Shares of fast-casual food chain Chipotle are headed for their best quarter ever: They're up 60 percent year-to-date and nearly 80 percent since December. Over the last 12 months, shares are up 110 percent.
On Tuesday, the stock reached its highest level since 2015.
If you invested in the company 10 years ago, that decision would have paid off big time: According to CNBC calculations, a $1,000 investment in 2009 would be worth more than $10,000 as of March 29, 2019, a total return of over 900 percent. In the same time frame, by comparison, the S&P 500 was up 240 percent.
While Chipotle's stock has done well over the years, any individual stock can over- or under-perform and past returns do not predict future results. In this case specifically, some investors remain cautious.
CNBC: Chipotle stock as of March 29, 2019
Research Analyst Erin Gibbs of S&P Global Market Intelligence said Tuesday that the stock is "a little pricey at this point."
Its "valuations are very extended, and ... if they don't beat these really high expectations, if they don't hit every single number, I'm worried about the negative part and [expectations] coming down," she said on CNBC's "Trading Nation." "We already know from last year [that] health concerns, data breach, anything can send this stock plummeting. I'd like to see an entry point closer to about $615."
Chipotle's current stock price is currently hovering around $700.

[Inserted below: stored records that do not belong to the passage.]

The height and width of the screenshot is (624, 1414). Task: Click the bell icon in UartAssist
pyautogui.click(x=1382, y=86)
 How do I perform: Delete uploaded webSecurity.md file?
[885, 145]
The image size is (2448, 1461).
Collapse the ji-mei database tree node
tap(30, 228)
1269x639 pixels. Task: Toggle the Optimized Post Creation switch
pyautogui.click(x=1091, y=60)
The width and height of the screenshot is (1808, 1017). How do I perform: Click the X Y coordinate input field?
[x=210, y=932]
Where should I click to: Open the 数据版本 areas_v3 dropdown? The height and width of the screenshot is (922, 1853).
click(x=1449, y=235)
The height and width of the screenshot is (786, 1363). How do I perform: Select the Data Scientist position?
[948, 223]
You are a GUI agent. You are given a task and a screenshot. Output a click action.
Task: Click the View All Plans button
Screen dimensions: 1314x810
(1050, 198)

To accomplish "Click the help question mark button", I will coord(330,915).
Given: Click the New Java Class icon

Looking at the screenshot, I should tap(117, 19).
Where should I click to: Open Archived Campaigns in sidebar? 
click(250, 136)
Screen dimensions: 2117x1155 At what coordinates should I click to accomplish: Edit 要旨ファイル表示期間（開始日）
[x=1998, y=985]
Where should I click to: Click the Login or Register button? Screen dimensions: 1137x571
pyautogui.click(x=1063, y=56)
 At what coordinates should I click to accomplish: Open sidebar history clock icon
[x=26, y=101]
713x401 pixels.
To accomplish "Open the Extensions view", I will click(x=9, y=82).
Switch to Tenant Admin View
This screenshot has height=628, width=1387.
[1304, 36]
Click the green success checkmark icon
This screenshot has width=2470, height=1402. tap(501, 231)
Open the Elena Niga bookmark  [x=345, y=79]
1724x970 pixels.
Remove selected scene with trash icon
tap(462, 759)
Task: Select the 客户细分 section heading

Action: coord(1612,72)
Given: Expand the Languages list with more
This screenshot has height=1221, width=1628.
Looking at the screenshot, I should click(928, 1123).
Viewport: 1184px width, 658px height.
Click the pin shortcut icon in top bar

Fundamentally, Gibbs added, the company is "red hot," considering its "double-digit profit growth for the next three years, [its plan] to open 150 stores this year," and its mobile ordering, which is "really helping accelerate its revenue growth and profit growth." The "but," however, is the stock's price point.
Frank Cappelleri, chief market technician at broker company Instinet, had similar reservations about Chipotle's stock price. Still, he said, the stock "has done nothing wrong except go up. I think it pauses, and we take advantage of that and buy it on weakness."